■ **Source information**:

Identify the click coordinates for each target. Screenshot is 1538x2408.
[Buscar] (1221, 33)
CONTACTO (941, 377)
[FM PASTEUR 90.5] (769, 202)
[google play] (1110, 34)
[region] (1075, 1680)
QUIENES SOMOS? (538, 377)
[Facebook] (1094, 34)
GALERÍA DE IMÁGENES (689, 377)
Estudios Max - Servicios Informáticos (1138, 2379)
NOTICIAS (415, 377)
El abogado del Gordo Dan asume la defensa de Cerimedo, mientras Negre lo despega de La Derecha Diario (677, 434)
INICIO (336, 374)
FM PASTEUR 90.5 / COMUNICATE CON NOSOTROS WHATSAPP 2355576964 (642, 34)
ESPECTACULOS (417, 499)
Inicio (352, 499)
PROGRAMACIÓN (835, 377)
---
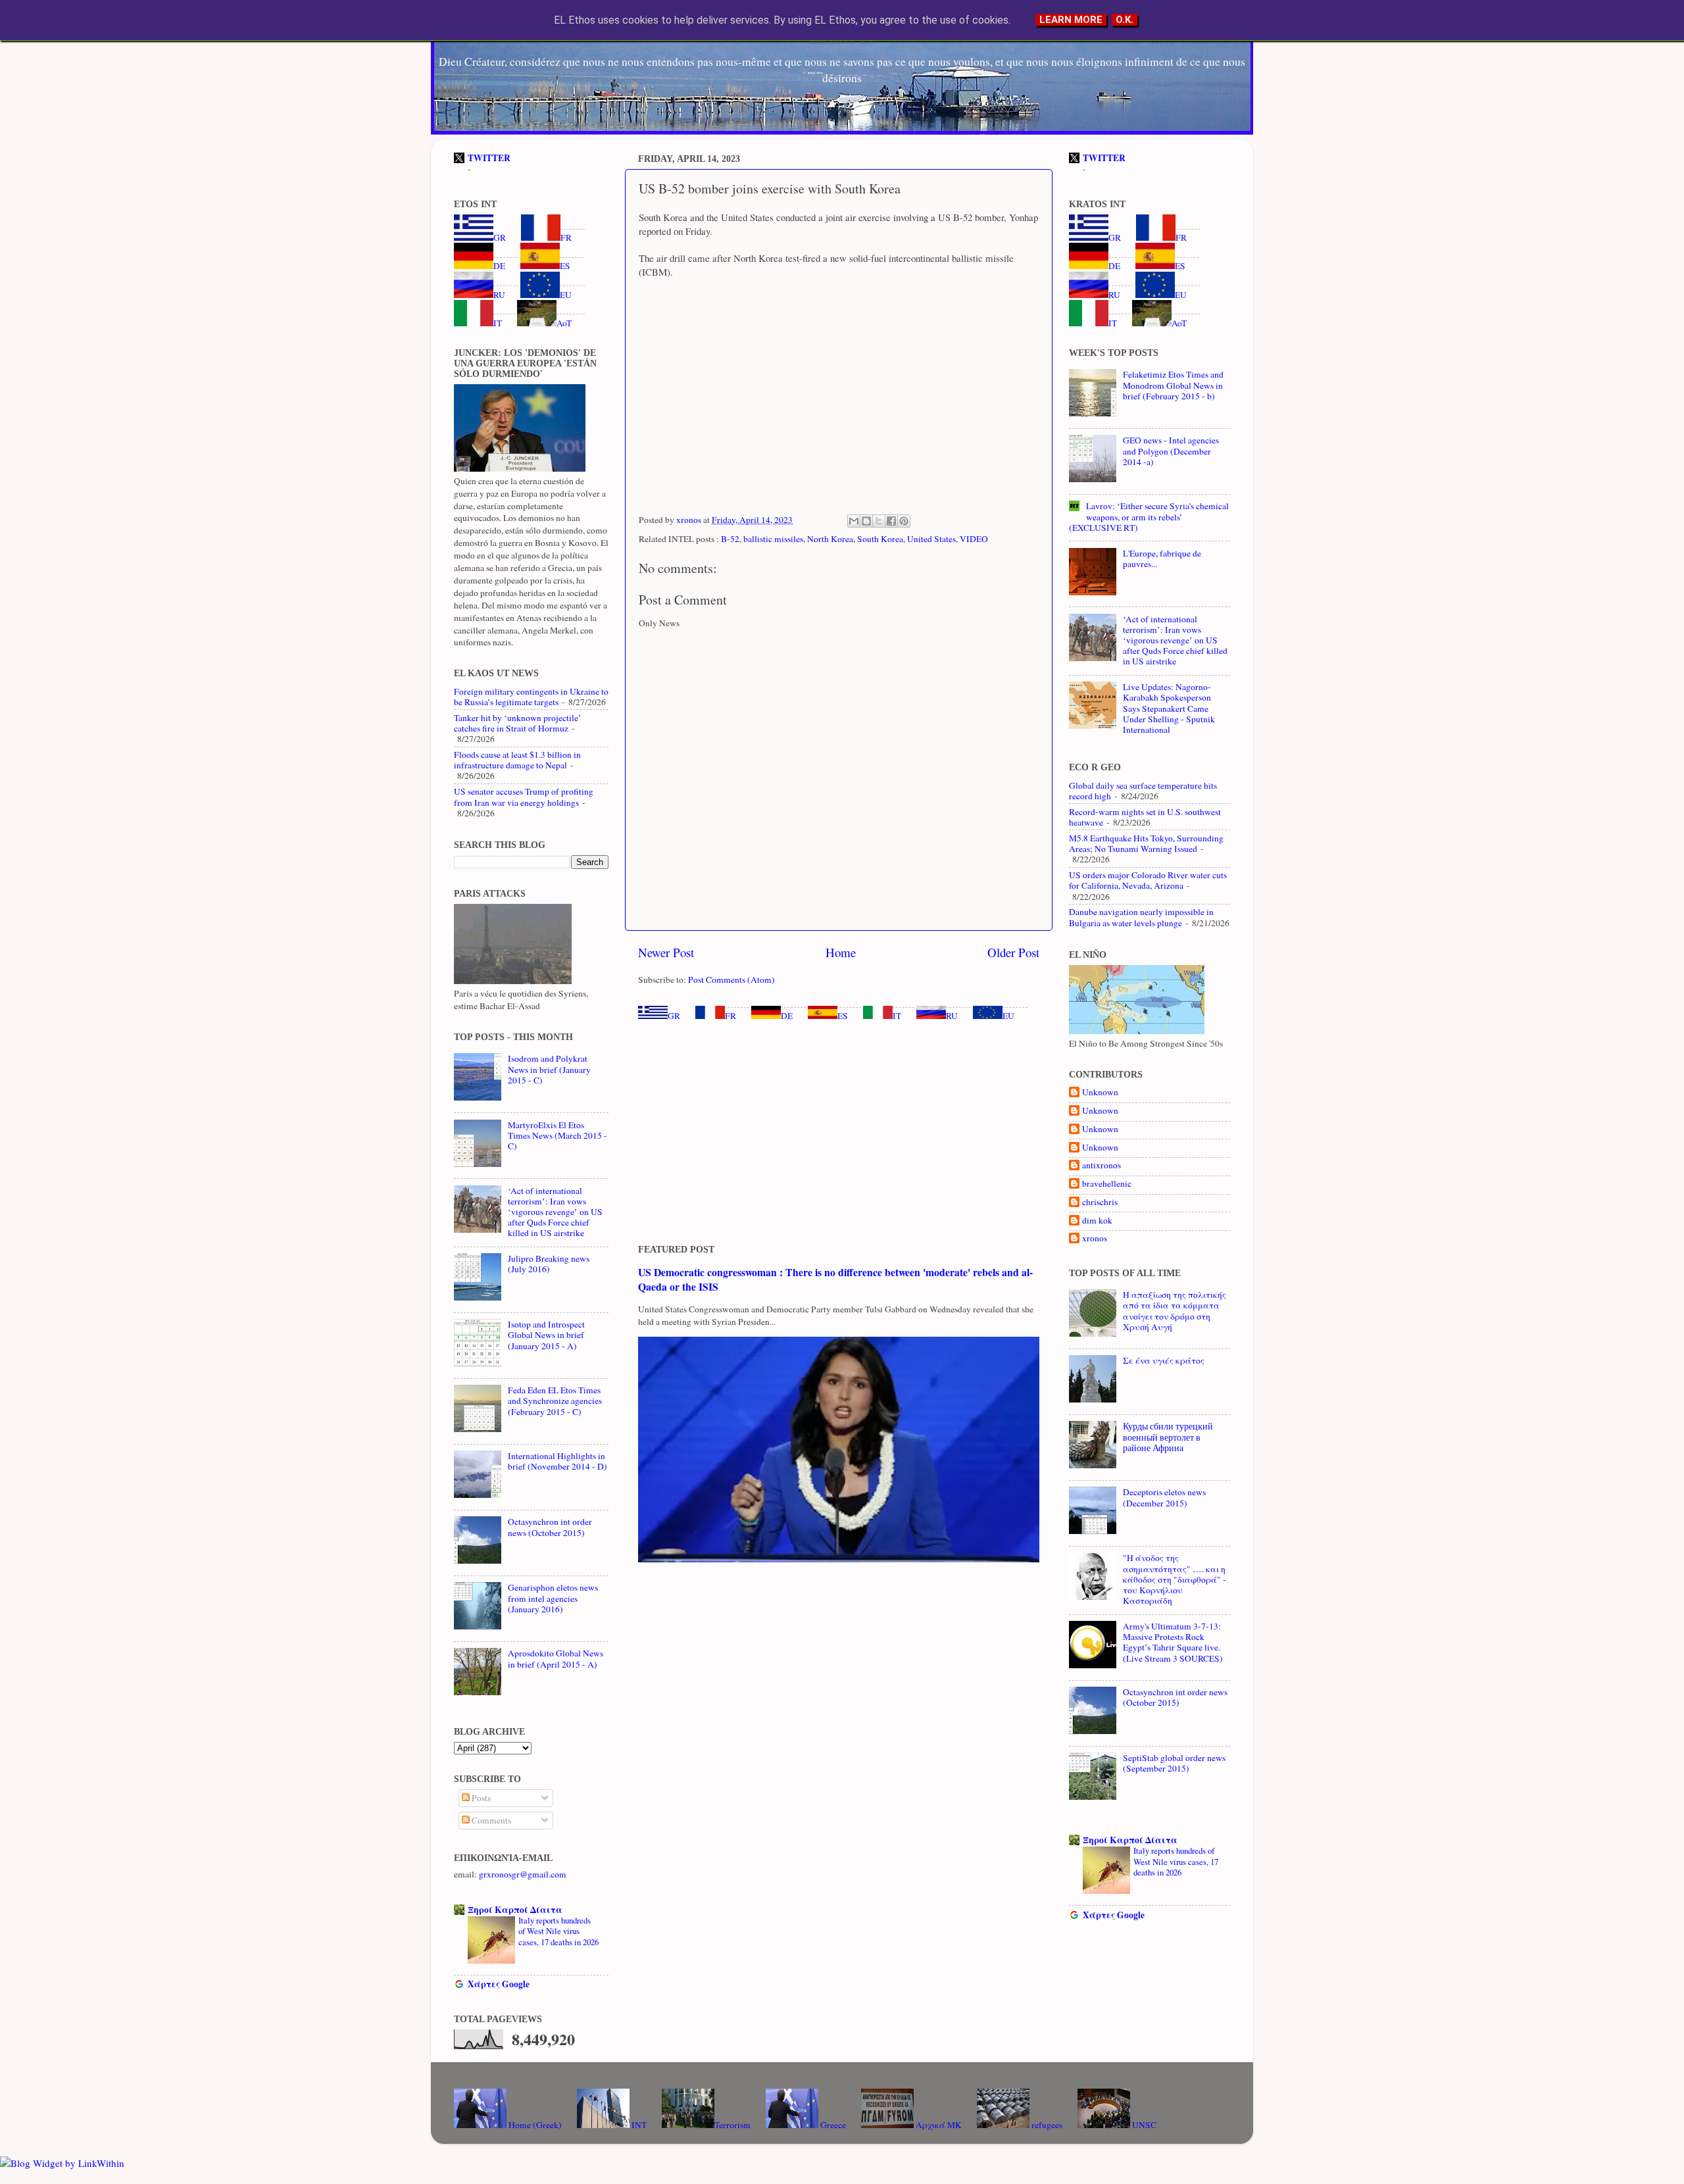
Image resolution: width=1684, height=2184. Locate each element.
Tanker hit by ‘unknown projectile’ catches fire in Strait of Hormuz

■ **What is needed**: Look above for the line holding "Identify the click" and the line holding "PROGRAMACIÓN (835, 377)", then output exactly those two lines and every line between them, nothing more.

■ **Task response**:
Identify the click coordinates for each target. Screenshot is 1538x2408.
[Buscar] (1221, 33)
CONTACTO (941, 377)
[FM PASTEUR 90.5] (769, 202)
[google play] (1110, 34)
[region] (1075, 1680)
QUIENES SOMOS? (538, 377)
[Facebook] (1094, 34)
GALERÍA DE IMÁGENES (689, 377)
Estudios Max - Servicios Informáticos (1138, 2379)
NOTICIAS (415, 377)
El abogado del Gordo Dan asume la defensa de Cerimedo, mientras Negre lo despega de La Derecha Diario (677, 434)
INICIO (336, 374)
FM PASTEUR 90.5 / COMUNICATE CON NOSOTROS WHATSAPP 2355576964 (642, 34)
ESPECTACULOS (417, 499)
Inicio (352, 499)
PROGRAMACIÓN (835, 377)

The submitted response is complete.